QA6: https://github.com/debtdao/Line-of-Credit/blob/e8aa08b44f6132a5ed901f8daa231700c5afeb3a/contracts/modules/credit/LineOfCredit.sol#L49 Zero address check is advised for oracle, `arbiterandborrowerand range check is suggested forttl``.

QA7: https://github.com/debtdao/Line-of-Credit/blob/e8aa08b44f6132a5ed901f8daa231700c5afeb3a/contracts/utils/MutualConsent.sol#L38-L60 Since msg.data is has a variable length, use abi.encode() instead of abi.encodePacked() .

QA8: the whole EscrowedLine.sol can be eliminated by declaring the ONLY escrow state variable directly in the ``SecureLine* contract because

1. Every function is internal and a one-line-wrapper of a function in escrow. Therefore, it is better to call escrow.fun directly without introducing the wrapper.
2. One exception is the _canDeclareInsolvent() which implements a simple predicate if escrow.getCollateralValues() !=0). However, this can be either expressed directly where it is needed or be a function of escrow as well.
3. This will greatly reduce the unnecessary code and complexity and attack surface.

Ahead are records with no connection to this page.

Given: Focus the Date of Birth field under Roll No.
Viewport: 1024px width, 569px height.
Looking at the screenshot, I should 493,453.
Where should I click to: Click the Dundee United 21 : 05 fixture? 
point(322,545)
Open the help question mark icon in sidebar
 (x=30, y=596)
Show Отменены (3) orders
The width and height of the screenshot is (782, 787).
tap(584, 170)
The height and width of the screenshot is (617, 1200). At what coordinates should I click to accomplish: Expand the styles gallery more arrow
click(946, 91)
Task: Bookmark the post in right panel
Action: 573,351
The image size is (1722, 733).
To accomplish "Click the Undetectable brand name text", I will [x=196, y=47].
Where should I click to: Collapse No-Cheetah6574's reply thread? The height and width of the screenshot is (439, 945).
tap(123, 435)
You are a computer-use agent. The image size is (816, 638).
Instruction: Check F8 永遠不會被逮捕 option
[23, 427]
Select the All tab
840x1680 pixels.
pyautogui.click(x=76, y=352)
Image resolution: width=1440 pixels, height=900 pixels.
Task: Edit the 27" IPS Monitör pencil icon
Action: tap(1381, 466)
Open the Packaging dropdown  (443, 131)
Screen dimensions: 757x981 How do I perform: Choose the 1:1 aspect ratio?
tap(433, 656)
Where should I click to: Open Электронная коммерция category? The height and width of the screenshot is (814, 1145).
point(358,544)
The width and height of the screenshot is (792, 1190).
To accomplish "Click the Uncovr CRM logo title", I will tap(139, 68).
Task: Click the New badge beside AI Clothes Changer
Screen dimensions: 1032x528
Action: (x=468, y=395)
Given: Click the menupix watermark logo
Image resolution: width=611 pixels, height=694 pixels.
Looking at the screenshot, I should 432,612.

QA9: when update the status, the event should include both the old status and the new status

emit UpdateStatus(oldstatus, newstaus)

QA10. As a matter of fact, the FIVE versions of _init/init() (Escrowline.sol, Spigotedline.sol, LineOfCredit.sol and SecuredLine.sol) can easily consolidated into ONE _init function in ``SecureLine.sol` as they are just wrappers of two conditions to make sure escrow and spigot are assigned to the current contract address of SecuredLinesol. This greatly simplifies the code and unnecessary complexity and thus the attack surface.

function _init() internal override(SpigotedLine, EscrowedLine) virtual returns(LineLib.STATUS) {
    if(spigot.owner() != address(this)) return LineLib.STATUS.UNINITIALIZED;  // @audit: check condition 1
    if(escrow.line() != address(this)) return LineLib.STATUS.UNINITIALIZED;  // @audit: check condition 2
    return LineLib.STATUS.ACTIVE;
  }

QA10: https://github.com/debtdao/Line-of-Credit/blob/e8aa08b44f6132a5ed901f8daa231700c5afeb3a/contracts/utils/MutualConsent.sol#L38 emit MutualConsentRegistered(newHash) is performed only for the first party when he/she consented, should be emitted for both parties. In addition, add another argument for the event - the address of the party who consented.

QA11: current implementation of _mutualConsent() only works for one time due to line https://github.com/debtdao/Line-of-Credit/blob/e8aa08b44f6132a5ed901f8daa231700c5afeb3a/contracts/utils/MutualConsent.sol#L57 As a result, all those functions that use _mutualConsent() as the modifier, such as addCredit(), setRates(), increaseCredit() can be performed once and then a new consent needs to be in place. Since they all use the same underlying _mutualConsent, there is also the limitation that two parties agree to addCredit() but one party can abuse it to increaseCredit(). That is, what has been mutually agreeed on is not explicit and thus can be abused.

QA12: https://github.com/debtdao/Line-of-Credit/blob/e8aa08b44f6132a5ed901f8daa231700c5afeb3a/contracts/modules/credit/LineOfCredit.sol#L132 block.timestamp should be strictly greater than deadline for a line to be considered liquidable.